Однако как только в кругу витальных запросов мыслителей к судьбе и смыслу существования оформляется проблемная коррекция на смерть, танатология со всего периметра своего маргинального присутствия засылает в самый центр этого круга наиболее сложную и наиболее ответственную экзистенциальную тематику: спасение и искупление, бессмертие и «смерть вторая», ответственность «я» пред лицом конечной жизненной сюжетики «другого», судьба смертного мира в перспективе конца времен. Этот список качественных включений смерти в кардинальный проблемный репертуар онтологии, этики и философии истории можно продолжать бесконечно – и здесь исследователя ожидает еще одна опасность: смерть (как тема и проблема) перестает просматриваться сквозь виталистские футляры репрезентирующих и присваивающих ее языковых фактур описания. Не каждый памятник философского творчества позволяет осуществить процедуры «обратного» чтения-вычленения иллюзионного (мнимосущностного) «текста» Танатоса из растворившего его «контекста» Эроса, Бытия и т. п. Вопросы о пользе, цели, возможности и технике такого вычленяющего «вспять-чтения» сами по себе представляют немалую герменевтическую задачу.
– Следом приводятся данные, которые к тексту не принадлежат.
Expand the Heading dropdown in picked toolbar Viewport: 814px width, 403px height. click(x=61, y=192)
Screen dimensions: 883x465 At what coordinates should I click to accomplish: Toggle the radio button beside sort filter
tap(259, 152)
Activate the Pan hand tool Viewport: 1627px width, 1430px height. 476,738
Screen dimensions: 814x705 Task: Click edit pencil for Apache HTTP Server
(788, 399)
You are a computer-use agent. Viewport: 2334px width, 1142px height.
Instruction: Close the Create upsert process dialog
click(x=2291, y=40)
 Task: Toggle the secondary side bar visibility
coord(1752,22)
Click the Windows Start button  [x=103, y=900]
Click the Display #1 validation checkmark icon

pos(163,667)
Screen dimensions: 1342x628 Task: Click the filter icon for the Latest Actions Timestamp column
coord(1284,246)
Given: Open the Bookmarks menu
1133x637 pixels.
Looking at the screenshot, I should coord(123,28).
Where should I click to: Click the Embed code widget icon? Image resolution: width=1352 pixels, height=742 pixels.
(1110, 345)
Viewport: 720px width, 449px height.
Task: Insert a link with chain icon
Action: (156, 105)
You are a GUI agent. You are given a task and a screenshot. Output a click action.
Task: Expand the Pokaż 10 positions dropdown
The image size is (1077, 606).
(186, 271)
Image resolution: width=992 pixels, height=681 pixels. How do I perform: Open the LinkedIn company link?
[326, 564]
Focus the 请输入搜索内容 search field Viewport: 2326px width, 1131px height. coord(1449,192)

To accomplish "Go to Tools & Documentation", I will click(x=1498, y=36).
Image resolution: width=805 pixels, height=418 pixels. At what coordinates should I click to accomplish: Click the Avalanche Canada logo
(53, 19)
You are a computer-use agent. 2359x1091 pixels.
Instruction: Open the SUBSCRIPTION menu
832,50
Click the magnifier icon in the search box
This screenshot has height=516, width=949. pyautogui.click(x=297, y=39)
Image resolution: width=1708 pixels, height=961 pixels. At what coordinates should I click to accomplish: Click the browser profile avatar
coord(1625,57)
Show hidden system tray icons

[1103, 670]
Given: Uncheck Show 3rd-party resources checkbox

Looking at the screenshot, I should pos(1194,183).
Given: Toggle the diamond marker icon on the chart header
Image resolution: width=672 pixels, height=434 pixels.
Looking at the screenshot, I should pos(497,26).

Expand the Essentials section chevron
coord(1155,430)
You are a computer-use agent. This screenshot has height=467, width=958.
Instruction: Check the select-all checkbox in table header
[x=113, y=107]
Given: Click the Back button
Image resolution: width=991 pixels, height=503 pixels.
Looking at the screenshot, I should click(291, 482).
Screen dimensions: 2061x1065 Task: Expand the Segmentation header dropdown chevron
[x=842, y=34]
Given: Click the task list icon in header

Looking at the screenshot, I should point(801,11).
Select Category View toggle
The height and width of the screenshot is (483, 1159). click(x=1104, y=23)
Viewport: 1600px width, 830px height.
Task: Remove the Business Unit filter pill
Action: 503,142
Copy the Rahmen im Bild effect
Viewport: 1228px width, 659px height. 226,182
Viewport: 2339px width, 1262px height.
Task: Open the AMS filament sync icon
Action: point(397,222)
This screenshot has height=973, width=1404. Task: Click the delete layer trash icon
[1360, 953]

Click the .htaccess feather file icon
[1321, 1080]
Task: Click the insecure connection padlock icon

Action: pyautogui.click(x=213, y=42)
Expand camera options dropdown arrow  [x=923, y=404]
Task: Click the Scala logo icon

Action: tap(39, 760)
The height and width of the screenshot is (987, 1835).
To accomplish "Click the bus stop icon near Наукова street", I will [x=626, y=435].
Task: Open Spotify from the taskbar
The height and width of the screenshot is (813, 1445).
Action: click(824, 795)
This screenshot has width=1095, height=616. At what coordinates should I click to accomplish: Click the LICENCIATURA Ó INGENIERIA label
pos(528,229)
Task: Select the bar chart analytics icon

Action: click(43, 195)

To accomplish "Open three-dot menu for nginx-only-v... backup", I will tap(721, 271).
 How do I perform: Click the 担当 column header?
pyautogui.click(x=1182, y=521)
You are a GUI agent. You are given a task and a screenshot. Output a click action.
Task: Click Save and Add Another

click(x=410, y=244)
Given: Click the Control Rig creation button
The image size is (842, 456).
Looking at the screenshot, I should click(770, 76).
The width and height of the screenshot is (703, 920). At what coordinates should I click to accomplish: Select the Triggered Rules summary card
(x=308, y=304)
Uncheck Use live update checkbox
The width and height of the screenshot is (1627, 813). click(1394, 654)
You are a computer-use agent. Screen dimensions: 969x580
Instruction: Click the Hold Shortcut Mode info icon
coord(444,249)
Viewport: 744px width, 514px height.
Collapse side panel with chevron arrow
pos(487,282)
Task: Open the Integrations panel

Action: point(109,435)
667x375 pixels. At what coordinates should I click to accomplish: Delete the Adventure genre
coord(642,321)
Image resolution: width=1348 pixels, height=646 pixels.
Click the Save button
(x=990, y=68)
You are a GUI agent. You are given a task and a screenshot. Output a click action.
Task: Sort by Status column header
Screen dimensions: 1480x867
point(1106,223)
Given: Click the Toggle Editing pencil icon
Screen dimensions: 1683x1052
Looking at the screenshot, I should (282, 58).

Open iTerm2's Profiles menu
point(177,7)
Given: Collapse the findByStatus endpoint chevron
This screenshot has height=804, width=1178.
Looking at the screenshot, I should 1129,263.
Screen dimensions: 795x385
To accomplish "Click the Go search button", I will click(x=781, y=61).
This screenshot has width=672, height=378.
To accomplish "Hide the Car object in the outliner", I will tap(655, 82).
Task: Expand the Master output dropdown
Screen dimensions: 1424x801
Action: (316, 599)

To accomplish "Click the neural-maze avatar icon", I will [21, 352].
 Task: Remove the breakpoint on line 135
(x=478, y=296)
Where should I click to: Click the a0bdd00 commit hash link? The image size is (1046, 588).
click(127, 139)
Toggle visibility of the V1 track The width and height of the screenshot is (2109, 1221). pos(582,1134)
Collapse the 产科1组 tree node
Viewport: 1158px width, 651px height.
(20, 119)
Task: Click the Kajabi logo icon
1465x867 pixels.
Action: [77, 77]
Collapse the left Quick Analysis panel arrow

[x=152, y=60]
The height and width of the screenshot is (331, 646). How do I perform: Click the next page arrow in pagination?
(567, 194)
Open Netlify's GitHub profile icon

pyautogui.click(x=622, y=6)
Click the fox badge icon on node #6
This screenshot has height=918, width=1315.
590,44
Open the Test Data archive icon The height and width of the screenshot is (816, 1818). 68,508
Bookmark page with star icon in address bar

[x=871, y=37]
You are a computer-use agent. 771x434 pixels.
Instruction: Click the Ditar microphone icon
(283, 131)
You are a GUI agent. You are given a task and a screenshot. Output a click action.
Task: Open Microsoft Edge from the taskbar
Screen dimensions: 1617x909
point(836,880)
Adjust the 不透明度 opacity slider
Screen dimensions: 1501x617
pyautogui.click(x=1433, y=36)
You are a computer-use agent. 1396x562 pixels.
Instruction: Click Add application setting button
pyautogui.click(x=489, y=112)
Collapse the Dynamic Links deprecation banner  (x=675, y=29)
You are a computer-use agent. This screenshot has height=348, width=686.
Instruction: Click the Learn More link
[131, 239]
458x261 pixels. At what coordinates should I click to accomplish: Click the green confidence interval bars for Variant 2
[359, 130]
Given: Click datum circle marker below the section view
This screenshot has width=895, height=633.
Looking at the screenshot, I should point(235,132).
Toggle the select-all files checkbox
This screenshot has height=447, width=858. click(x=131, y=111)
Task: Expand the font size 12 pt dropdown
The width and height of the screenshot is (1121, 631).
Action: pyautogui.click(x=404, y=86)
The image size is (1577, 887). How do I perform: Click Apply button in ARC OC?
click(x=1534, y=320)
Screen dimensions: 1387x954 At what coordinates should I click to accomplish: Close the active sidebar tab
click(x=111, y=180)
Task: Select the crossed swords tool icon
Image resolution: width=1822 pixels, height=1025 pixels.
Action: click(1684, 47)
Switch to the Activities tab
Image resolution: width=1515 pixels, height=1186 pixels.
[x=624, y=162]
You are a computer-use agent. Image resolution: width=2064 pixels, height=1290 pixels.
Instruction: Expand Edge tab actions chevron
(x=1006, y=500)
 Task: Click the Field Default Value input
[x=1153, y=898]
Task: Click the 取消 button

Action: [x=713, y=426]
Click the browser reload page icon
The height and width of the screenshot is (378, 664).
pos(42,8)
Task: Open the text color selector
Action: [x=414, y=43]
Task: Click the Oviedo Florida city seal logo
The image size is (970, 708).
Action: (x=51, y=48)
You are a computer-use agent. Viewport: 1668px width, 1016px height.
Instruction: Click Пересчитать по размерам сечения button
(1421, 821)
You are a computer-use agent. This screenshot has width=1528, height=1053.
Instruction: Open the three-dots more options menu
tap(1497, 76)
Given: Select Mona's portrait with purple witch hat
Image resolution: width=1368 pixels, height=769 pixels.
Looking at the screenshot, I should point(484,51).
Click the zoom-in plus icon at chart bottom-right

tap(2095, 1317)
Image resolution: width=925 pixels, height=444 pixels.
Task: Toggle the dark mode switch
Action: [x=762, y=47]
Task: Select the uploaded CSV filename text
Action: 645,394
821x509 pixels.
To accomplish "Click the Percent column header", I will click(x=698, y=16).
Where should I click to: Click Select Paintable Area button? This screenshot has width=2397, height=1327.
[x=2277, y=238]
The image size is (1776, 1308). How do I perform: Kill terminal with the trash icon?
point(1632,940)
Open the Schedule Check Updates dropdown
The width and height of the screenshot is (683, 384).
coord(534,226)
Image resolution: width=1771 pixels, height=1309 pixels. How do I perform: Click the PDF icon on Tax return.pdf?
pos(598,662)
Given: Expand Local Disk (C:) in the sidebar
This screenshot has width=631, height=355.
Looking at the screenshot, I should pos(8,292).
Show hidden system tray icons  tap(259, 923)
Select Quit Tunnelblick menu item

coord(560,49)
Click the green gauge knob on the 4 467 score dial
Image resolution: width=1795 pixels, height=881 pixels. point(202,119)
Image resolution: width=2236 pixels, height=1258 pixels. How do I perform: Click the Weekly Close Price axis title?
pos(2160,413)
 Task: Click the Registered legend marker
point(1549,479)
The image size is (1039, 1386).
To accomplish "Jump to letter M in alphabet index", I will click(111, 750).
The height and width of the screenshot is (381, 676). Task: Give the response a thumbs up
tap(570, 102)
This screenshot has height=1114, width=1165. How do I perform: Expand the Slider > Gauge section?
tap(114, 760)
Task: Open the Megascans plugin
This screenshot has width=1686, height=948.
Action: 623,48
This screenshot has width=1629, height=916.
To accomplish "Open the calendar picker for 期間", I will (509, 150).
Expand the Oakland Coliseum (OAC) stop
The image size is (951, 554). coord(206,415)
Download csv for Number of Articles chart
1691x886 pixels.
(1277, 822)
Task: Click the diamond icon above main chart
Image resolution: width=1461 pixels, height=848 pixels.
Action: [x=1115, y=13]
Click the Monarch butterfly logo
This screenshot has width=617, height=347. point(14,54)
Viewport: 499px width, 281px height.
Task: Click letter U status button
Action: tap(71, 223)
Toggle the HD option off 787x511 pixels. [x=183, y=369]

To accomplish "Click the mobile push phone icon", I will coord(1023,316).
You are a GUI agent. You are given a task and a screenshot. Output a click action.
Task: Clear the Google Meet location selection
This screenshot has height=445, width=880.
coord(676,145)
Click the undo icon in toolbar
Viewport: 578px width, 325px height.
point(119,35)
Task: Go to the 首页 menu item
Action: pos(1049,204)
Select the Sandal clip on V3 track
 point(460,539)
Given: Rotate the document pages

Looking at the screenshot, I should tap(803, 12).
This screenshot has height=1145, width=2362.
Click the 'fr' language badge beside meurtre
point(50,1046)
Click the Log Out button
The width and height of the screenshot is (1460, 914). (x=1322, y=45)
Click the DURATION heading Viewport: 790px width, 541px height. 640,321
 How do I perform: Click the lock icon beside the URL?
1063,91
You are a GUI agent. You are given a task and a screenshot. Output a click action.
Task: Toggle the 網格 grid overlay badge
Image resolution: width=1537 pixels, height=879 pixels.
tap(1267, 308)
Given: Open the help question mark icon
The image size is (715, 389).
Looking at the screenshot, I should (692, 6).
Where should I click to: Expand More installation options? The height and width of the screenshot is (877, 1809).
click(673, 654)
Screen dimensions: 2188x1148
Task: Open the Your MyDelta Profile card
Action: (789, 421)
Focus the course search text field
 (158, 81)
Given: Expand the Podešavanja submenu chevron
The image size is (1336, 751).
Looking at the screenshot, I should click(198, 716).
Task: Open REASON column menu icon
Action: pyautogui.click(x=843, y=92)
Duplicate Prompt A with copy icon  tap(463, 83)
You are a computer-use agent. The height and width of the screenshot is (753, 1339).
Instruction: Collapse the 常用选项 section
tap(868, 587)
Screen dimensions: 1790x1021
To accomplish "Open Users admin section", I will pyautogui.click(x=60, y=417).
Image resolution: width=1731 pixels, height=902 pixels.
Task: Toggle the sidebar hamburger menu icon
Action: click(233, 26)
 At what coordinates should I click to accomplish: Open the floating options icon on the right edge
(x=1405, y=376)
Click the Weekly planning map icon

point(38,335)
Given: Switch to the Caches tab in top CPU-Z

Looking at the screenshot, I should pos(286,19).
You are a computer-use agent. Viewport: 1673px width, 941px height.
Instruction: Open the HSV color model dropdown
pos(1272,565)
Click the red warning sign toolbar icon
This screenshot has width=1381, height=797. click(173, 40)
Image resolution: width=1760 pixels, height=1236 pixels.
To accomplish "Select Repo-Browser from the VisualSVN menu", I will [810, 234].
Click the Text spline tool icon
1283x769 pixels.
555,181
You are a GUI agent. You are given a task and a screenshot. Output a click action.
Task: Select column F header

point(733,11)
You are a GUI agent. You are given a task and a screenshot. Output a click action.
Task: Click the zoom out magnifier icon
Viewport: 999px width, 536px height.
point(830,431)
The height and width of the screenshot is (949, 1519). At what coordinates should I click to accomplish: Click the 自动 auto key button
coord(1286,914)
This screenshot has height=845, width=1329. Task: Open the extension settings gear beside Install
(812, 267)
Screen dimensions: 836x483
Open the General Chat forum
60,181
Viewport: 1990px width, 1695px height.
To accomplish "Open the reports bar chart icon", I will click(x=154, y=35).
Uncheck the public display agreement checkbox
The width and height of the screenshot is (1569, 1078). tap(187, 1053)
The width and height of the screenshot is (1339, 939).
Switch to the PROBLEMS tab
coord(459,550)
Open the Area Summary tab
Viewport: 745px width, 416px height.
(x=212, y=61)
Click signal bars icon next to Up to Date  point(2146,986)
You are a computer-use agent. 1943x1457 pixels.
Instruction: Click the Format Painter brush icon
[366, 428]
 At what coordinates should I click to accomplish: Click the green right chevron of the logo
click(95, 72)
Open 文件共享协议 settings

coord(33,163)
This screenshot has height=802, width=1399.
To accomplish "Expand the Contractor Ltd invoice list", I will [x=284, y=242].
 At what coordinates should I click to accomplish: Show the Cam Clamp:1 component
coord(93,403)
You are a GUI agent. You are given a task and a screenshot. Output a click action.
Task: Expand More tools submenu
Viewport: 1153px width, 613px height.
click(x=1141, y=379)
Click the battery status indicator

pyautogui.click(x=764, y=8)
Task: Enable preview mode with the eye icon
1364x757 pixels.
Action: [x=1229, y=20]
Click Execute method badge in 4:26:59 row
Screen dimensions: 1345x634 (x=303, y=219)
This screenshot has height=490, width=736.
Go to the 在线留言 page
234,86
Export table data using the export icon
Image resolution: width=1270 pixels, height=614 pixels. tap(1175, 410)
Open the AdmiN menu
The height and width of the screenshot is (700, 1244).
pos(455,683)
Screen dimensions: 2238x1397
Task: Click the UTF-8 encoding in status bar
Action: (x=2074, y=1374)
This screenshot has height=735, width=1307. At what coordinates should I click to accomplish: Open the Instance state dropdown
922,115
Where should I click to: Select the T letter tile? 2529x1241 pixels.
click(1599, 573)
Наши намерения намного скромнее: рассмотреть некоторые фабулы русской интуиции смерти в связи с культурфилософскими пристрастиями XVIII–XX вв. Развертывание неизученной истории русского Танатоса впору большой монографии; мы ограничимся существенными эпизодами.
II
Человек XVIII века с особенной остротой переживал трагическую необратимость исторического времени. Эпоха Петра Великого принесла катастрофическое убыстрение темпов жизни. Время вновь раскрылось в эсхатологической перспективе: кончина мира была не за горами, о чем обывателю было возвещено явлением царя-Антихриста. Напряжение, с которым становящееся сознание светского мыслителя XVIII в. переживает заброшенность одинокого и беспомощного человека в бытии, сравнимо разве что с ужасом героев раннеисторических описаний5
, впервые оказавшихся лицом к лицу с историей. Человеку истории предшествовал человек мифа. Последний пребывает в надежном топосе вечно обновляющегося бессмертного Космоса; первый на обломках мифологического уюта озирает внезапно распахнувшийся перед ним мир торжествующего зла или обнаруживает себя в неведомо куда устремленных волнах времени. Смертный в смертном мире, человек истории есть дитя страха смерти. Идеи метемпсихоза и палингенеза не раз окажут ему компенсаторные услуги, благодаря которым ужас кончины снимается в образах забытийной вечности. Но чем более глубокой становилась историческая ретроспектива уходящих во тьму людей, городов и народов, тем отчетливее на ее фоне прояснялся вопрос о личном достоинстве перед смертью.Трактат А. Н. Радищева «О человеке, о его смертности и бессмертии» (1792–1796) своим рождением обязан одиночеству опального автора. В ситуации XVIII в., отождествившего всякую частность (отделенность от целого, в том числе и социальную изоляцию) со смертностью, человек одинокий представлял противное «естественному порядку вещей» явление. Повитая интонациями стоического предстояния судьбе, книга ссыльного мыслителя демонстрирует нам специальную онтологию смерти.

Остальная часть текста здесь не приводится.